Toronto and New York City-based Brookfield Office Properties has its first office building purchase in San Francisco under contract. This is the $80 million acquisition or nearly $391 per square foot for the 204,625 square foot 685 Market Street office building known as The Monadnock Building, according to sources familiar with the transaction.

Brookfield had no comment on this deal when contacted for the story. The same response came from the seller, Newark-based Prudential Real Estate Investors. The real estate manager has Jones Lang LaSalle as the exclusive advisor on the sale. This company did not respond to phone calls and e-mails.

There is going to be an additional $8 million invested in the property by the buyer, according to sources who are aware of the deal. This capital will be used for seismic work on the building.

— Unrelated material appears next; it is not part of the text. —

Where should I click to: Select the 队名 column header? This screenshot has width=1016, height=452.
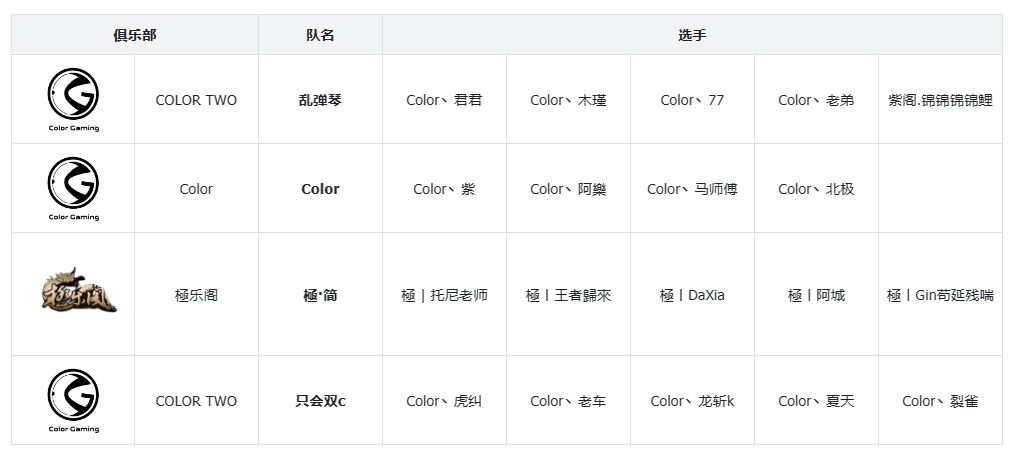pos(320,35)
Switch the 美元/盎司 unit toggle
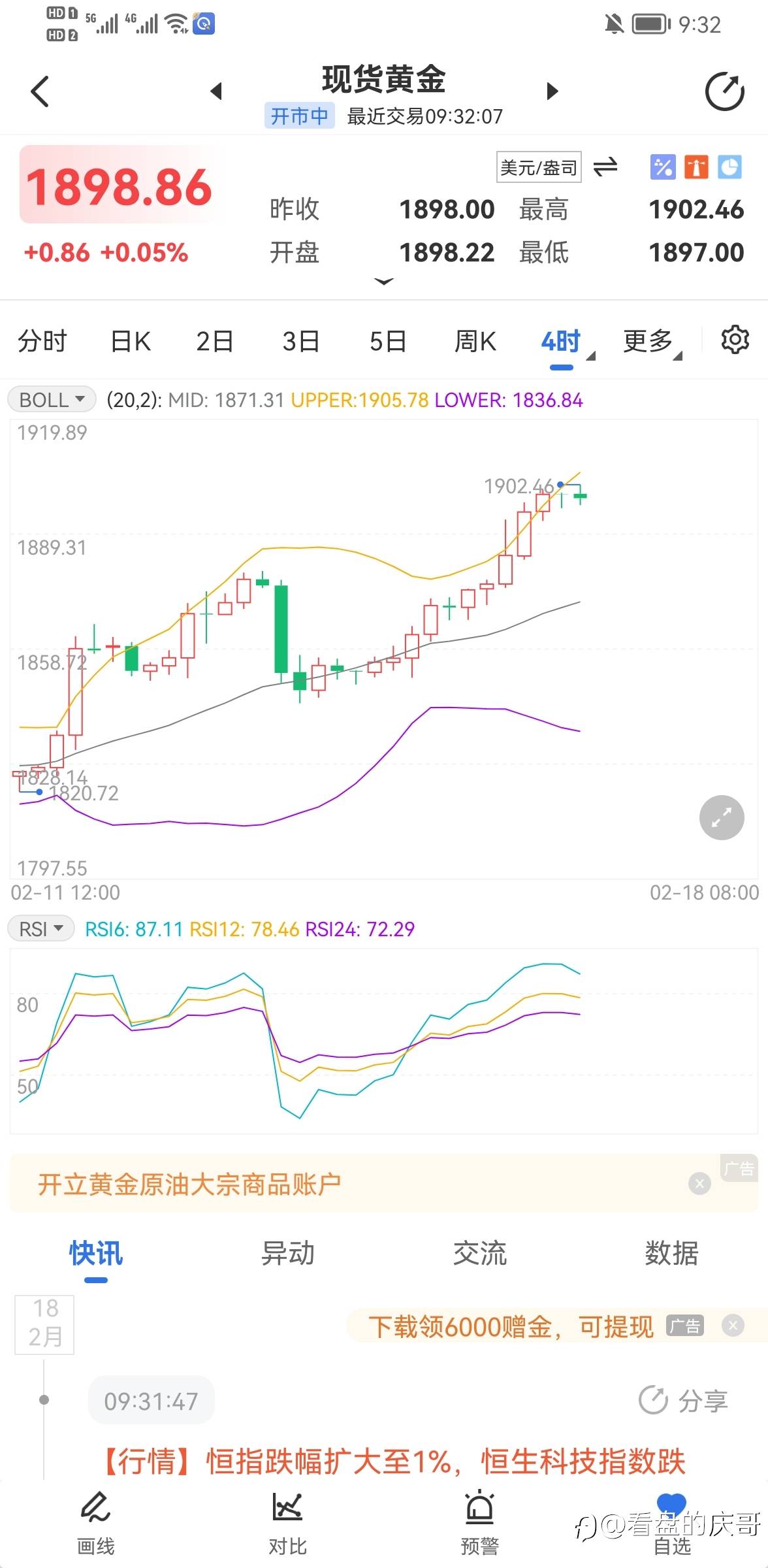Viewport: 768px width, 1568px height. coord(605,167)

The property now is 76.4 percent occupied. One of its main tenants is, the online entity of one of the country’s biggest retail companies. This tenant covers floors six to 10 of the 10-story property. Its space amounts to 46 percent of the building and the lease runs through March of 2018.

The property does have a ways to go before it reaches the overall market occupancy for office buildings in downtown San Francisco. The current vacancy is 8 percent, according to data supplied by CBRE.

685 Market was originally built in 1906 and was renovated in 1986, according to its Web site. The property is considered to be a Class A building.

The San Francisco office market is still pushing rents north this year. “For 2013, rents have increased by 10 percent to 12 percent,” says Russell Ingrum, vice chairman and managing director with CBRE in its San Francisco office.

San Francisco as a market is going to be off by nearly two thirds this year in total investment volume. “In 2012, the total transaction volume in San Francisco was $6.5 billion. Through the first six months of 2013 it was $900 million and we are expecting a total volume of $2.5 billion by yearend,” said Ingrum.

Brookfield Office Properties is a publicly traded company that has Brookfield Asset Management as its parent. The office building company owns a 110-property portfolio totaling 80 million square feet. It invests in the US, Canada, Australia and the United Kingdom.

In the US, the company owns assets in seven major markets. These are New York City, Washington, D.C., Houston, Los Angeles, Denver, Boston and Seattle. The vast majority of its assets are downtown properties. The only exception is that it does own some buildings in the suburban markets around Washington, D.C.